Your answer should consist of each line below that contains the string "computer".

★ ★ ★ ★ ★

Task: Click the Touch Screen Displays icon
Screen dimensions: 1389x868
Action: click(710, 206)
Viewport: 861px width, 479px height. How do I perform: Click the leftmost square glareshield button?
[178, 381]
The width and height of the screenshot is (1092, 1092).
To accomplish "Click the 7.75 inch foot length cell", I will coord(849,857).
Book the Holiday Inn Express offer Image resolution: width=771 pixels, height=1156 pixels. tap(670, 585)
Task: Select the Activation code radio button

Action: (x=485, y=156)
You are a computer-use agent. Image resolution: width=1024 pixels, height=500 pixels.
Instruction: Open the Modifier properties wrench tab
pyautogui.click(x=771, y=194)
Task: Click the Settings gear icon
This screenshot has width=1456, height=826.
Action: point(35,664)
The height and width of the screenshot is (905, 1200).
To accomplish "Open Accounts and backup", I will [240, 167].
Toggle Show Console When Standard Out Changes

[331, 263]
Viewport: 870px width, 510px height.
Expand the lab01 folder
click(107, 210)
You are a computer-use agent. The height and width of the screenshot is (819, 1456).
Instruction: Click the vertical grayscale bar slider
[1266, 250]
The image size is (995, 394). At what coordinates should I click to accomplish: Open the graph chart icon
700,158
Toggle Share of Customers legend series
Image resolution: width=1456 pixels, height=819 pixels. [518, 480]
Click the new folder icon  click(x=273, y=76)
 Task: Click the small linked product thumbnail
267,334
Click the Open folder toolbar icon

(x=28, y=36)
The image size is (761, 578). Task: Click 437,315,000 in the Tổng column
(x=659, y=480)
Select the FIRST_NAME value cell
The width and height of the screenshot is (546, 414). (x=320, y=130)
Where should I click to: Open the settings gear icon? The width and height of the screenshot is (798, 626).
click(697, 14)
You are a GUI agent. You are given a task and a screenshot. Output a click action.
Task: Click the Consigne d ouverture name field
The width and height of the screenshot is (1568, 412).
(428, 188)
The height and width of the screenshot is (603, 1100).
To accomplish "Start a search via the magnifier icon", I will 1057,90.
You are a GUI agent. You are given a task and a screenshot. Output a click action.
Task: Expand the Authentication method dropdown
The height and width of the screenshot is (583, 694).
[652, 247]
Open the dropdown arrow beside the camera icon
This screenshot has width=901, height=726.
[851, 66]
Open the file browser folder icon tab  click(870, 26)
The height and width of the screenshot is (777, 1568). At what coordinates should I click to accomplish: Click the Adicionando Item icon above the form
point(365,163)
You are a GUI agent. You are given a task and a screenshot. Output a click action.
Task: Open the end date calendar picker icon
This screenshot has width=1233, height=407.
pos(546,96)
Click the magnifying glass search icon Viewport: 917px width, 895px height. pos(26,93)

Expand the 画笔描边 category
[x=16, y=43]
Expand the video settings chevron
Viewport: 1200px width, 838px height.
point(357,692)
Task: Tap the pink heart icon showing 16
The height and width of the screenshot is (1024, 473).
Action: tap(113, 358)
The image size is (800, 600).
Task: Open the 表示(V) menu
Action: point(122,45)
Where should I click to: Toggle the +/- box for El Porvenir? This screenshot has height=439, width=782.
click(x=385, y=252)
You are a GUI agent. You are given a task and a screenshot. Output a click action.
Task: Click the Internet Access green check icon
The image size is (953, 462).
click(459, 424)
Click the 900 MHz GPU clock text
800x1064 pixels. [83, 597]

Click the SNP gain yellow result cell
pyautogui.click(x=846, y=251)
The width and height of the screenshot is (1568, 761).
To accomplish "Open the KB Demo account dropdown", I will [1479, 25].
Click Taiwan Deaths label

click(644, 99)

★ ★ ★ ★ ★

> The completed task
You are a computer-use agent. Image resolution: width=1024 pixels, height=500 pixels.
You are a computer-use agent. The height and width of the screenshot is (819, 1456).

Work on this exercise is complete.